Natalité : la France face à une crise silencieuse
En parallèle, la mortalité infantile progresse, et les jeunes générations expriment un désintérêt croissant pour la parentalité, souvent plus par prudence que par rejet.
Les causes sont multiples : précarité économique, crise du logement, instabilité professionnelle, éco-anxiété, difficulté d’accès à la PMA, report de l’âge de la première maternité, etc. À cela s’ajoute une remontée de la mortalité néonatale, plaçant la France à la 20ᵉ place des pays européens.
"On voudrait deux enfants, mais on n’a même pas les moyens de quitter notre T2. Et aucune place en crèche à moins de 40 minutes. Alors on reporte… encore", témoigne Clémence, 30 ans, à Nantes (rapport ANM, 2025).

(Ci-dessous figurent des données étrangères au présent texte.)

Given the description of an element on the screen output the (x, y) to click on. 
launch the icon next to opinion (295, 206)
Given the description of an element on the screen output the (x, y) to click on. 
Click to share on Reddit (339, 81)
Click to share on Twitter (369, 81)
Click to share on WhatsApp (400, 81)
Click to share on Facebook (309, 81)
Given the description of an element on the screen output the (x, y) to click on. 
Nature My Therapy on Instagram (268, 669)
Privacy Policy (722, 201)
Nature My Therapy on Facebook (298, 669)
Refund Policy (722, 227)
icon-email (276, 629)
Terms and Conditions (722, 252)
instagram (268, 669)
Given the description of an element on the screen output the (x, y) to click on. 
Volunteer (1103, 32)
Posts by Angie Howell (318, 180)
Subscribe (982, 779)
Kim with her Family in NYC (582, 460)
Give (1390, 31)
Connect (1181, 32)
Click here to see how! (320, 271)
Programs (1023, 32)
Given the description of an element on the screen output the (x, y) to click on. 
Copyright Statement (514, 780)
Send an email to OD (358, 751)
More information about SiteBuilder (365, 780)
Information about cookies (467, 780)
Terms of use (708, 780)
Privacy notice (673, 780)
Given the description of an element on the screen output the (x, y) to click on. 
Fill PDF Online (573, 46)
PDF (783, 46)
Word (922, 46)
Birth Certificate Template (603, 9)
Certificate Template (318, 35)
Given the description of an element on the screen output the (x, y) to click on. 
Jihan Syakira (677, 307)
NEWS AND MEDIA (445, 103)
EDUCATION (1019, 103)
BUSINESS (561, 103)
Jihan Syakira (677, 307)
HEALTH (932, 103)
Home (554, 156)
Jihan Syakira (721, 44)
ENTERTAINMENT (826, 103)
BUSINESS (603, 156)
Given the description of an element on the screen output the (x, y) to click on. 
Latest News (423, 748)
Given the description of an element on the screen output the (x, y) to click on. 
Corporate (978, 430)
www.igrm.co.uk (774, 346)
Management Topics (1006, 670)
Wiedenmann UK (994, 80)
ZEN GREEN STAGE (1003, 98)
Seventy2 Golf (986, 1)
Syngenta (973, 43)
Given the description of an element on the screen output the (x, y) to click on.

Loin d’être une fatalité, cette crise pourrait être inversée à condition de lever les freins structurels. L’Académie propose ainsi plusieurs leviers : création d’une prestation universelle par enfant, développement d’un droit effectif à la garde d’enfants, réforme du congé parental et priorisation de la santé infantile.
Crèches : des besoins immenses, une filière en tension
Selon une étude conjointe de la Cnaf et de France Travail (juin 2025), il manque plus de 10 000 professionnels pour répondre aux besoins des crèches existantes et en projet. Avec l’objectif de créer 100 000 nouvelles places d’accueil d’ici 2030, la tension est déjà perceptible sur le terrain : absences non remplacées, fermetures temporaires, hausse des délais d’attribution des places.
"On est en sous-effectif permanent. Certaines sections tournent à deux pros au lieu de trois, et c’est la sécurité qui trinque. On fait comme on peut, mais on est au bout", confie Laurène, auxiliaire de puériculture à Strasbourg (CNAF - France Travail, 2025).
Parmi les pistes proposées :
- La valorisation des métiers de la petite enfance,
- La formation accélérée de profils en reconversion,
- L’expérimentation de nouvelles organisations (binômes, référents parcours),
- La mise en place de plateformes de remplacements mutualisées.
Écrans et petite enfance : un enjeu de santé publique
Dans un communiqué du 1er juillet 2025, le ministère de la Santé rappelle que l’exposition précoce et excessive aux écrans nuit gravement au développement des jeunes enfants. Retards de langage, troubles de l’attention, perturbation du sommeil, isolement relationnel : les risques sont désormais bien documentés.
À partir de ces constats, la stratégie nationale 2025 mise sur une campagne de sensibilisation grand public, relayée notamment en PMI et en maternité, ainsi qu’une formation systématique des professionnels de la petite enfance. Elle s’accompagne d’une réglementation désormais renforcée dans les lieux d’accueil, avec notamment l’interdiction formelle des écrans passifs dans les structures accueillant des enfants de moins de 3 ans. L’arrêté publié début juillet officialise cette interdiction, saluée par les acteurs du secteur.
"On voit des enfants de deux ans avec des tics de l’œil ou des troubles du langage importants. Quand on creuse, c’est souvent des heures d’écran non régulées à la maison. Les parents sont dépassés, pas malveillants", explique Virginie, éducatrice de jeunes enfants à Lyon (Santé.gouv.fr, 2025).
Le ministère insiste sur la nécessité d’un accompagnement bienveillant et non culpabilisant des familles, en misant sur des relais de proximité : PMI, crèches, assistantes maternelles, etc.
Un écosystème à repenser pour soutenir les familles
Ces trois volets – natalité, garde, écrans – ne sont pas indépendants. Ils dessinent ensemble les contours d’un environnement de parentalité plus exigeant, où chaque arbitrage pèse sur les choix de vie des familles.
Pour redonner confiance aux jeunes générations et répondre aux besoins concrets, il est urgent d'investir massivement dans la petite enfance, non pas comme une simple dépense mais comme un levier stratégique de politique sociale durable. Cela passe aussi par une revalorisation réelle des métiers du soin et de l’accueil, condition essentielle pour stabiliser les équipes et garantir un accompagnement de qualité. Enfin, il faut inscrire la prévention, l’éducation, l’accompagnement et l’accès aux soins dans une politique de santé publique intégrée et cohérente.
Ce qu’il faut retenir
- La natalité est au plus bas en France, freinée par de multiples facteurs économiques et sociaux.
- Le manque de professionnels dans les crèches compromet l’ambition d’un droit effectif à la garde d’enfants.
- L’exposition précoce aux écrans est désormais reconnue comme un risque de santé publique.
- Les autorités appellent à une réponse coordonnée et structurée autour de la petite enfance.
En 2025, l’enjeu n’est pas seulement de faire plus d’enfants, mais de permettre à chaque famille d’exercer pleinement sa parentalité dans un environnement soutenant, protecteur et respectueux du développement de l’enfant.